In general, vacuum processing chambers for processing substrates include a substrate transfer opening, commonly known as a slit valve. A slit passage (or passageway) associated with the slit valve is commonly used to transfer substrates into and out of the processing chamber between processing cycles. Commonly a robot extends from a cluster tool through a slit valve opening through the slit valve passage to deliver or remove a substrate to be processed to or from a processing location in the vacuum processing chamber. Once the substrate transfer at the substrate processing location is complete, the robot is retracted through the slit valve opening and back into the cluster tool. The slit valve opening is commonly sealed at an outside surface of the chamber body by a blocking plate which moves over the slit valve opening, in a coordinated motion with the movement of the robot and substrate into and out of the processing chamber. Plasma is often used in a processing chamber to enhance the process being performed. In a typical arrangement of a vacuum processing chamber, where a plasma is utilized to initiate or enhance process activity, the processing chamber and all internal services exposed to the plasma and the chemical by products are affected and can become coated with chemical byproducts of the process being performed.
Typically, the walls of the processing chamber are at least several inches thick to provide a sturdy chamber wall for processing activity. Thus, the opening in the side of the processing chamber which allows substrates to be transferred into and out of the chamber, the slit valve passage, presents a large tunnel-like opening which creates a geometric discontinuity at the inside surface of the processing chamber. The presence of a large cavity hole (the opening of the substrate transfer passage) adjacent to the space of the central processing location allows the plasma envelope which is present during plasma processing at the substrate processing location to expand into the cavity of the slit valve passage. The expansion of the plasma envelope into the cavity of the slit valve passage creates a distortion in the portion of the plasma situated adjacent to the cavity such that the plasma flux over the substrate in the area near the slit valve passage is affected, such that the deposition or etch taking place in that area is not uniform with other areas of the substrate where such distortion is not present.

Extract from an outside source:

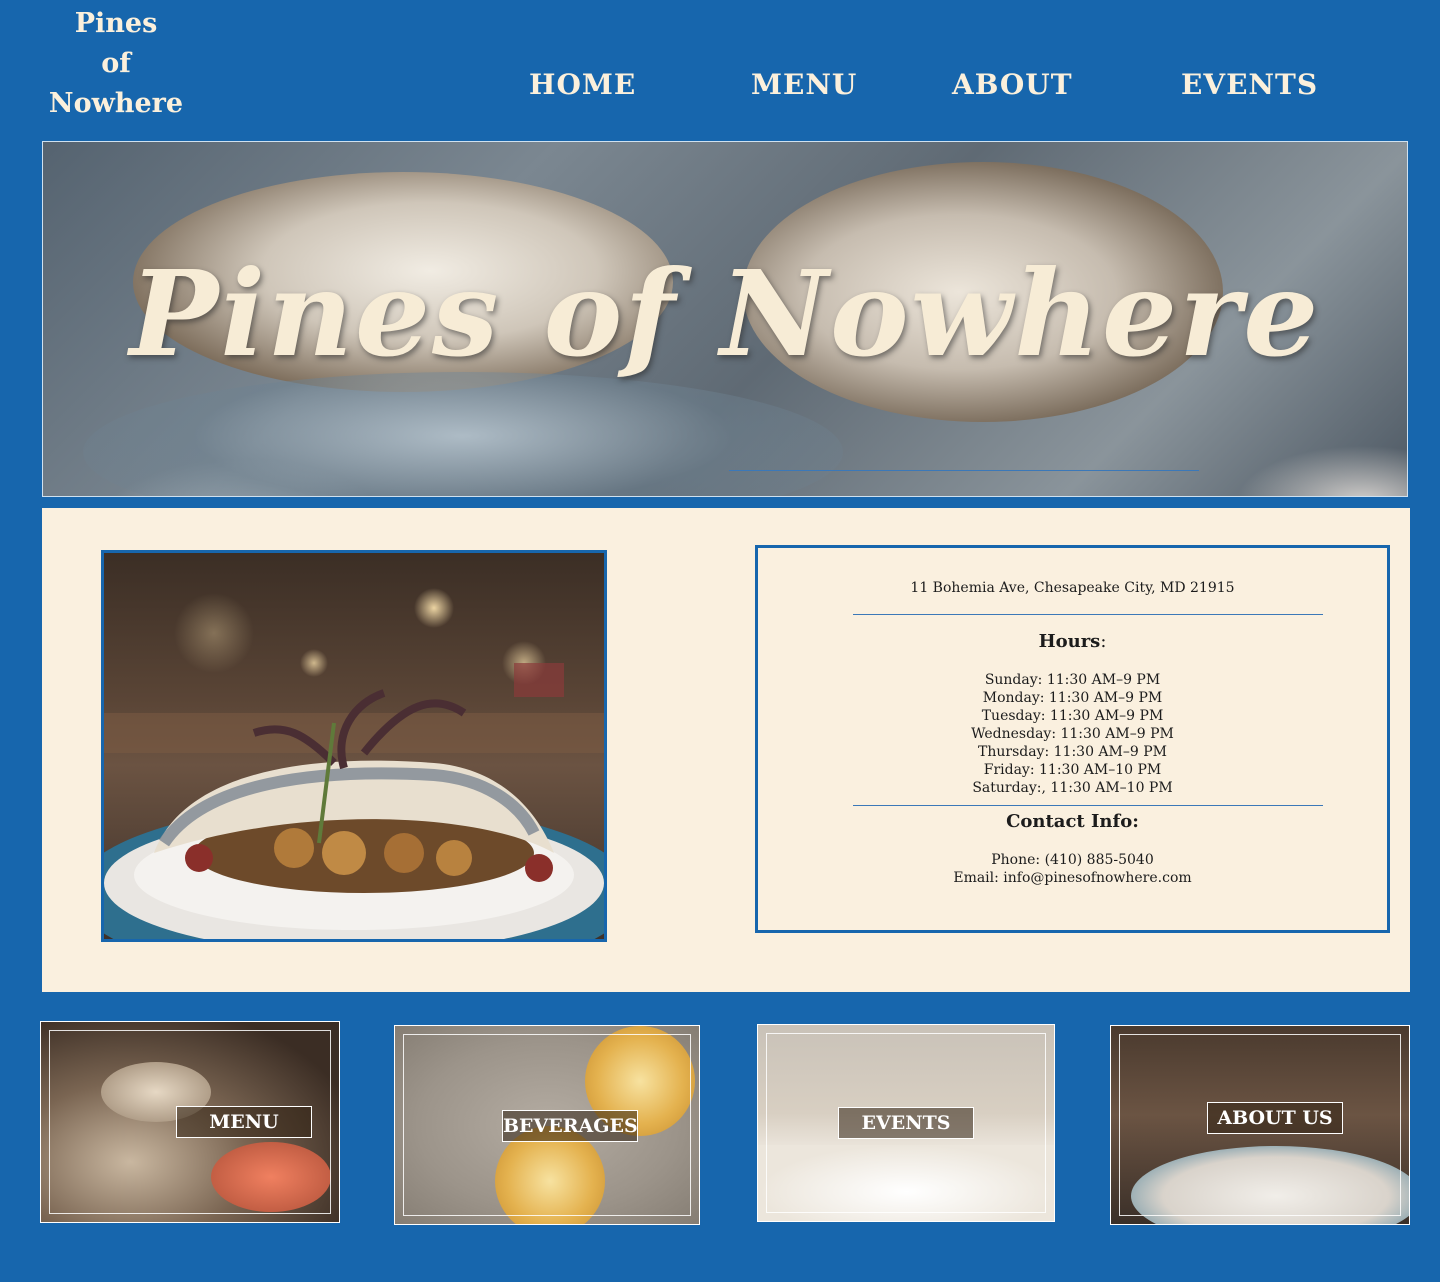  Describe the element at coordinates (1088, 806) in the screenshot. I see `info-divider-bottom` at that location.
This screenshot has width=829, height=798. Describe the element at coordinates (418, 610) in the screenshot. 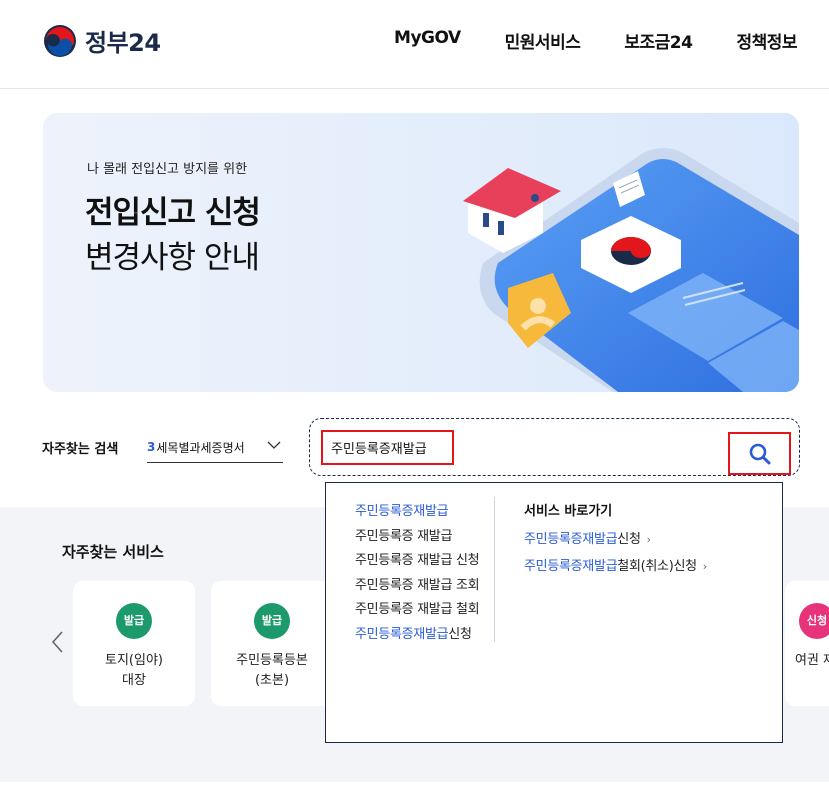

I see `suggestion-item: 주민등록증 재발급 철회` at that location.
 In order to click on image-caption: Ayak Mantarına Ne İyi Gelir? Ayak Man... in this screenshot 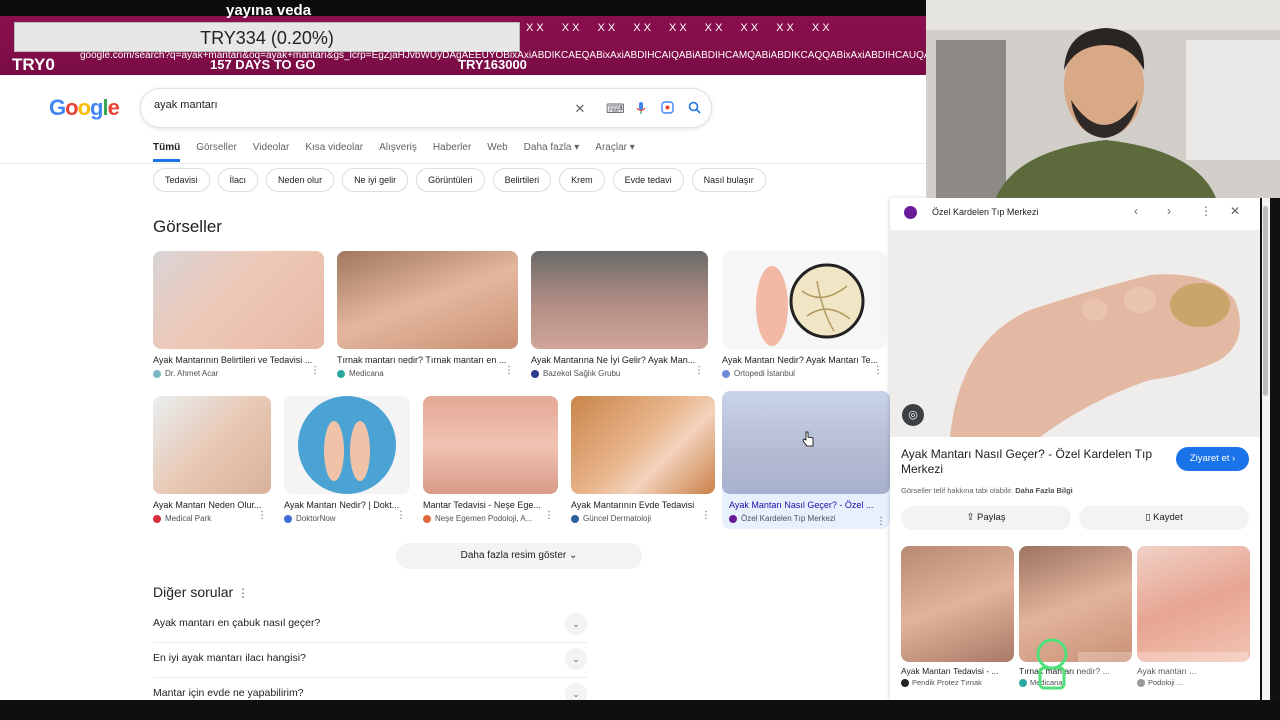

Further, the internal surfaces of the slit valve passage, including the inside (process chamber facing side) of the slit valve door, are also subject to deposition and accumulation from the chemical process taking place in the chamber. Deposition on the inside surfaces of the slit valve passage and the slit valve door, require that any cleaning of the chamber (whether wet or dry) extend to include such surfaces. A thorough cleaning of the slit valve door requires that it also be removed so that the full area of the door all the way to the sealing limit (vacuum containment limit to vacuum seal the opening) be cleaned. In most instances, door cleaning requires that the cluster tool be removed from service so that cleaning of one chamber does not cause potential contaminants from one chamber serviced by the cluster tool to be carried over into a second chamber serviced by the same cluster tool.
The heavy duty sturdy construction of the processing chamber body and its liners finds no ready solution to the problem of the open cavity resulting from the slit valve passageway. Until now there has been no solution to overcome these anomalies of prior art devices, in that all prior doors are constructed in a configuration that gives rise to particles in the processing chamber.